## [Records shown]
Start of Block

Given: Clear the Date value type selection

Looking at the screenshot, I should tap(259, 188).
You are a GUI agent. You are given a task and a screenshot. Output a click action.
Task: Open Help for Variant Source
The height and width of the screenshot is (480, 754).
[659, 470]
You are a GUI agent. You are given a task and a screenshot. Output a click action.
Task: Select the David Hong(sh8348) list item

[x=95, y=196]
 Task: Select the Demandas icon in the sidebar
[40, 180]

End of Block
Start of Block

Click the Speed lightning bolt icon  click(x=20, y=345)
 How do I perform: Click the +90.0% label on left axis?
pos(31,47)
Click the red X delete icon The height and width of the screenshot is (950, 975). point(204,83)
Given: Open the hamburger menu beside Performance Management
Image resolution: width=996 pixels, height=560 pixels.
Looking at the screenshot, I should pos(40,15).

End of Block

## [Exercise requirements]
Find the string "Open" in the listing and return every line that holds it.

## [Answer]
Task: Open Help for Variant Source
Given: Open the hamburger menu beside Performance Management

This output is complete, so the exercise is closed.